== INFORMATION SUPPLIED

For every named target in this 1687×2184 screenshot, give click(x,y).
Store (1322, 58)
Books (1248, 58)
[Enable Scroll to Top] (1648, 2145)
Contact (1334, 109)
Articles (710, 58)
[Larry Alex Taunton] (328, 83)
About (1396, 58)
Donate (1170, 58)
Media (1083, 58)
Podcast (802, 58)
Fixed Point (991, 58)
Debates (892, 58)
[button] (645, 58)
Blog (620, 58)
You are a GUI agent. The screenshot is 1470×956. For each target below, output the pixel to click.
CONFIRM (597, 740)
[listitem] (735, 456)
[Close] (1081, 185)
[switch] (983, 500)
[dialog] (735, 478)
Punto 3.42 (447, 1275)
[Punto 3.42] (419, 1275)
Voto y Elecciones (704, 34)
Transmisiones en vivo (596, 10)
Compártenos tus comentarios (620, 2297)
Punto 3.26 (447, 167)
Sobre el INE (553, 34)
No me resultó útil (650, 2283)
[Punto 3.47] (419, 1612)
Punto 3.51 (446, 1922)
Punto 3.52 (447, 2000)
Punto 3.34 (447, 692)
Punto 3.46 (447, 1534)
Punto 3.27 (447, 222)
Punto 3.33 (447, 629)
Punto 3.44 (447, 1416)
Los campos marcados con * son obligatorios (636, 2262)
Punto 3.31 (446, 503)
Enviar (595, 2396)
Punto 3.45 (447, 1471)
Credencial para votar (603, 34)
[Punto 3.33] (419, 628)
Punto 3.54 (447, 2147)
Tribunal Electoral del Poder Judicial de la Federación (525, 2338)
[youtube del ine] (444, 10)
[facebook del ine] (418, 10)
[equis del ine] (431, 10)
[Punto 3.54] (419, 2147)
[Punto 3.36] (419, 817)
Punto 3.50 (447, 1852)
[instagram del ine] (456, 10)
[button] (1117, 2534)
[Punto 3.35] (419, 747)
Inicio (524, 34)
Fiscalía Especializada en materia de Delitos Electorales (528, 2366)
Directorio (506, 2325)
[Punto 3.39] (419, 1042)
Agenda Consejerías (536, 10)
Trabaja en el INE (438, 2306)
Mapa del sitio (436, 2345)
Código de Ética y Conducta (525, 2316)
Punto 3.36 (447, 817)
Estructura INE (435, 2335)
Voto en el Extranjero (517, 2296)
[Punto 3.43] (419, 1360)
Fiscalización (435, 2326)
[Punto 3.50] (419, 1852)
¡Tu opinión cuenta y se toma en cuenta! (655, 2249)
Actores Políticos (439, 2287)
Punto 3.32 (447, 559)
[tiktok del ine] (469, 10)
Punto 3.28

====

THE PROBLEM
Find how many lines in the material hold the word "click" and state that number alone.

EXPECTED ANSWER
2